Presenta como lista numerada, sin líneas en blanco, todo lo que va en el listado desde la línea que contiene "Blogger (308, 2555)" hasta la que contiene "#2 (335, 279)", ambas incluidas.

· · · · · · ·

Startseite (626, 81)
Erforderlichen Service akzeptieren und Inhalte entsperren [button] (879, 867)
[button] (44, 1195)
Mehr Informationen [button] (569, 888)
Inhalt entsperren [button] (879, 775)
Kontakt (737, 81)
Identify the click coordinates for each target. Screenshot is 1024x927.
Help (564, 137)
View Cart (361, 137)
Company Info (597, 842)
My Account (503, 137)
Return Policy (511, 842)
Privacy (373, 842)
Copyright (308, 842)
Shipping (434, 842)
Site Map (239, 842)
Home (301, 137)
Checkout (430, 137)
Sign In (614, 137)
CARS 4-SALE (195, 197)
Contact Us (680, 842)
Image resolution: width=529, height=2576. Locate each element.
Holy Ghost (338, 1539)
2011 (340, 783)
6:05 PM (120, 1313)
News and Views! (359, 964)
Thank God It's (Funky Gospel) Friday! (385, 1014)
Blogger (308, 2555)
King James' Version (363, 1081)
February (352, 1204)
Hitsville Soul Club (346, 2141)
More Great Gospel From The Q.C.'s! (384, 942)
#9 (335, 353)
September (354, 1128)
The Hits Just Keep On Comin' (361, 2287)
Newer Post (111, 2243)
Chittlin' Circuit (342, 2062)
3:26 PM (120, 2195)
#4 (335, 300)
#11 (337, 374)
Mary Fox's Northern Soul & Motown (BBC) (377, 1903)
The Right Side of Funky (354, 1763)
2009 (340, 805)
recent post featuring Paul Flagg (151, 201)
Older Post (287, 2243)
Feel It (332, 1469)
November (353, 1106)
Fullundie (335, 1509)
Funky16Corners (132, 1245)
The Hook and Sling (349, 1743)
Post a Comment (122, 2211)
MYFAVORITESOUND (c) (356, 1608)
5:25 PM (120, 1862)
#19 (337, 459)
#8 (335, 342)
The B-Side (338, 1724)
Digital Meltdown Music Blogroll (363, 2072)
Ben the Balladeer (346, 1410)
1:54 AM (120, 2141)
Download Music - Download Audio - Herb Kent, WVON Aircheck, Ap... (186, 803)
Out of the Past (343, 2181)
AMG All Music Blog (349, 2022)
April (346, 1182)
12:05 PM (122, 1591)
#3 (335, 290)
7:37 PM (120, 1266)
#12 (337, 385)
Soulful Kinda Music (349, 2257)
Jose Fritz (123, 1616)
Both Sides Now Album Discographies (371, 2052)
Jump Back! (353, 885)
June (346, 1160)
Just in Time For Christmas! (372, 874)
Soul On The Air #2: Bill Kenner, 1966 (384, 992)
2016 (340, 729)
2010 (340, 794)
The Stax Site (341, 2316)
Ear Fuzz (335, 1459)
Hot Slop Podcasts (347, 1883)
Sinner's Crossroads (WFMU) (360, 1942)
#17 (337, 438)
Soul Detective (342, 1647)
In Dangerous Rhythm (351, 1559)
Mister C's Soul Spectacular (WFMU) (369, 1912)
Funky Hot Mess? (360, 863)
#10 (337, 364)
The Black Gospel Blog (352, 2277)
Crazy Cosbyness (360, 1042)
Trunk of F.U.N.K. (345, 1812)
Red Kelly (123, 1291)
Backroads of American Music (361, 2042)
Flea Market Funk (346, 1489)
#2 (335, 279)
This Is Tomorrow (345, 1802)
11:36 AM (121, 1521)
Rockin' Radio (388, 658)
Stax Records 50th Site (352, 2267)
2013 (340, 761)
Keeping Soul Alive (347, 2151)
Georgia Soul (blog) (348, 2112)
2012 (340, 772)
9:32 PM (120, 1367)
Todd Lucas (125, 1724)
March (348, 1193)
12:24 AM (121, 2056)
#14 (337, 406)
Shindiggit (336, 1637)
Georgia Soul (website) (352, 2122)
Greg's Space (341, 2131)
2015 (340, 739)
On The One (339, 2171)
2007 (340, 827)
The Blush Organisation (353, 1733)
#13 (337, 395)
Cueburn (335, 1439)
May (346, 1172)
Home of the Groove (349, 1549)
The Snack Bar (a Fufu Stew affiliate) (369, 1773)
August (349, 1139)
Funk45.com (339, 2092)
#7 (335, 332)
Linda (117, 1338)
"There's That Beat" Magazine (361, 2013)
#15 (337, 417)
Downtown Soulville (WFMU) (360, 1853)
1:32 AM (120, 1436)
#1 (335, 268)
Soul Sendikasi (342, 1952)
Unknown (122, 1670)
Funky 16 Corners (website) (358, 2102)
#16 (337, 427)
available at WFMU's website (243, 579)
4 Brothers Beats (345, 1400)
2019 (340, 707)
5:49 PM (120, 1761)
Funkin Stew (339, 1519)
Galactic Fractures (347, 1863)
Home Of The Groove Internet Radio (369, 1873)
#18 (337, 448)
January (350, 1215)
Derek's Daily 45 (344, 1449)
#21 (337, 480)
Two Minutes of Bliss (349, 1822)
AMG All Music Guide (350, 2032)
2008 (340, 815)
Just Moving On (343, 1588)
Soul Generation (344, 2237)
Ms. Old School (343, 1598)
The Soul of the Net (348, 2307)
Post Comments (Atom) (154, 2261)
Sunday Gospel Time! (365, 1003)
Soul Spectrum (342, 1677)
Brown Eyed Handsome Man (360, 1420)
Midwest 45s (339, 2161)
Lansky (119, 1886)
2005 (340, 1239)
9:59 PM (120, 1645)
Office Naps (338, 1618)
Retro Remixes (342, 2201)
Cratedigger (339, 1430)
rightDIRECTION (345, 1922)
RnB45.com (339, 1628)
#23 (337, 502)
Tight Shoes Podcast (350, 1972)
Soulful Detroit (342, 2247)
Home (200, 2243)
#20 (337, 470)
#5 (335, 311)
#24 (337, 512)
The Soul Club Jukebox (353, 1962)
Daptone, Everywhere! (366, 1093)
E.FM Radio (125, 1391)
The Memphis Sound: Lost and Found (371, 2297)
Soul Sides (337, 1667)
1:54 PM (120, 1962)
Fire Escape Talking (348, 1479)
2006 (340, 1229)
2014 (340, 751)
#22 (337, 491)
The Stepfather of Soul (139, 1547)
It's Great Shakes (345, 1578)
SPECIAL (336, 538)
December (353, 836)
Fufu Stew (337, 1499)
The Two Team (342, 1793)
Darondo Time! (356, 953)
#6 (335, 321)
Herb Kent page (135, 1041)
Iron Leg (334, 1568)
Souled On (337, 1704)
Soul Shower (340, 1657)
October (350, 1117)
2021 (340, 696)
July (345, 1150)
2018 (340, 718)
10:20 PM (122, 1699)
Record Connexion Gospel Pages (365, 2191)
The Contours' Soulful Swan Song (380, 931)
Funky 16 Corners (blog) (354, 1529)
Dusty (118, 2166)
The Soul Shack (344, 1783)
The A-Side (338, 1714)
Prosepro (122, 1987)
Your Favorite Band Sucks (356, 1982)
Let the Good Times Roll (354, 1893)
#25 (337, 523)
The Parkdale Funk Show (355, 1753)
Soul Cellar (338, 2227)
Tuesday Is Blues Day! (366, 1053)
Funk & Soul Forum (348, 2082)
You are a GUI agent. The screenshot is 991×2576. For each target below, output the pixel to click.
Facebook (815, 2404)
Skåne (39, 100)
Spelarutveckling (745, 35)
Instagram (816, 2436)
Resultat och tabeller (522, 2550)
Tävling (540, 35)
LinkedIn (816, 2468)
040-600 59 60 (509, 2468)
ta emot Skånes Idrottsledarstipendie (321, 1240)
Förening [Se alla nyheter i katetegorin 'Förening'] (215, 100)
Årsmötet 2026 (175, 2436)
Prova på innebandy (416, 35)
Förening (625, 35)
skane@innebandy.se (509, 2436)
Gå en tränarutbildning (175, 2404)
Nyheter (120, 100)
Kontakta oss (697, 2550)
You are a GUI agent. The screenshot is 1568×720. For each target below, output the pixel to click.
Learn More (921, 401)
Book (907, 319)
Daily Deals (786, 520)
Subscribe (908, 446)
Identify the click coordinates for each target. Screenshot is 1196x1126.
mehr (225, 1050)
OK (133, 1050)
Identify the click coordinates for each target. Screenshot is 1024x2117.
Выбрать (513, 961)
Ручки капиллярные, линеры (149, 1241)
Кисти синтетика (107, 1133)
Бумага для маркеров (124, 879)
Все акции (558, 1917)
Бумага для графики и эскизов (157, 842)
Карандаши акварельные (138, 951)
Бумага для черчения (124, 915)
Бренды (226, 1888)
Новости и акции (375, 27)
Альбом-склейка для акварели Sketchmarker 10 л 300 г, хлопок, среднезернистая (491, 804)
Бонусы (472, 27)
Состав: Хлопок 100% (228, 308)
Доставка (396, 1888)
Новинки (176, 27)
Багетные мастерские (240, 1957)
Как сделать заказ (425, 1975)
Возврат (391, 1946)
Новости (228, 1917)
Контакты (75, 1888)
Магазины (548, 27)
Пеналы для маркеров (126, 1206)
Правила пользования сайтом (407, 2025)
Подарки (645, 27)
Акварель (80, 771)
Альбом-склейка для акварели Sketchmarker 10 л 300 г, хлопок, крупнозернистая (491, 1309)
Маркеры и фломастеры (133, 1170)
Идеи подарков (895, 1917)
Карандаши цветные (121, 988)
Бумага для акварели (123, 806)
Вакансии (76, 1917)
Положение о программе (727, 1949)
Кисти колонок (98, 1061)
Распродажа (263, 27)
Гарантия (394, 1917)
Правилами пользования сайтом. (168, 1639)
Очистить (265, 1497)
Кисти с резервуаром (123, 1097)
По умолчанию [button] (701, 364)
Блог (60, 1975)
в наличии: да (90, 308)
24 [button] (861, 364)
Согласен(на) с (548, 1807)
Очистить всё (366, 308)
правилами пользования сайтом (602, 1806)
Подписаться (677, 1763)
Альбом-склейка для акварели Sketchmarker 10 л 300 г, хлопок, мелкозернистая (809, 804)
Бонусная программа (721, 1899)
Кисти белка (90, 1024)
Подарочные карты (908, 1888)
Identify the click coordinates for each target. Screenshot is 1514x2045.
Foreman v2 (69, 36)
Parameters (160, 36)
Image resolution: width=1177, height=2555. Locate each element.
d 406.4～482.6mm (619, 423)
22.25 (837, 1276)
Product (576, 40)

· · · · · · ·

- _Respuesta escrita_
1. Blogger (308, 2555)
2. King James' Version (363, 1081)
3. February (352, 1204)
4. Hitsville Soul Club (346, 2141)
5. More Great Gospel From The Q.C.'s! (384, 942)
6. #9 (335, 353)
7. September (354, 1128)
8. The Hits Just Keep On Comin' (361, 2287)
9. Newer Post (111, 2243)
10. Chittlin' Circuit (342, 2062)
11. 3:26 PM (120, 2195)
12. #4 (335, 300)
13. #11 (337, 374)
14. Mary Fox's Northern Soul & Motown (BBC) (377, 1903)
15. The Right Side of Funky (354, 1763)
16. 2009 (340, 805)
17. recent post featuring Paul Flagg (151, 201)
18. Older Post (287, 2243)
19. Feel It (332, 1469)
20. November (353, 1106)
21. Fullundie (335, 1509)
22. Funky16Corners (132, 1245)
23. The Hook and Sling (349, 1743)
24. Post a Comment (122, 2211)
25. MYFAVORITESOUND (c) (356, 1608)
26. 5:25 PM (120, 1862)
27. #19 (337, 459)
28. #8 (335, 342)
29. The B-Side (338, 1724)
30. Digital Meltdown Music Blogroll (363, 2072)
31. Ben the Balladeer (346, 1410)
32. 1:54 AM (120, 2141)
33. Download Music - Download Audio - Herb Kent, WVON Aircheck, Ap... (186, 803)
34. Out of the Past (343, 2181)
35. AMG All Music Blog (349, 2022)
36. April (346, 1182)
37. 12:05 PM (122, 1591)
38. #3 (335, 290)
39. 7:37 PM (120, 1266)
40. #12 (337, 385)
41. Soulful Kinda Music (349, 2257)
42. Jose Fritz (123, 1616)
43. Both Sides Now Album Discographies (371, 2052)
44. Jump Back! (353, 885)
45. June (346, 1160)
46. Just in Time For Christmas! (372, 874)
47. Soul On The Air #2: Bill Kenner, 1966 (384, 992)
48. 2016 (340, 729)
49. 2010 (340, 794)
50. The Stax Site (341, 2316)
51. Ear Fuzz (335, 1459)
52. Hot Slop Podcasts (347, 1883)
53. Sinner's Crossroads (WFMU) (360, 1942)
54. #17 (337, 438)
55. Soul Detective (342, 1647)
56. In Dangerous Rhythm (351, 1559)
57. Mister C's Soul Spectacular (WFMU) (369, 1912)
58. Funky Hot Mess? (360, 863)
59. #10 (337, 364)
60. The Black Gospel Blog (352, 2277)
61. Crazy Cosbyness (360, 1042)
62. Trunk of F.U.N.K. (345, 1812)
63. Red Kelly (123, 1291)
64. Backroads of American Music (361, 2042)
65. Flea Market Funk (346, 1489)
66. #2 (335, 279)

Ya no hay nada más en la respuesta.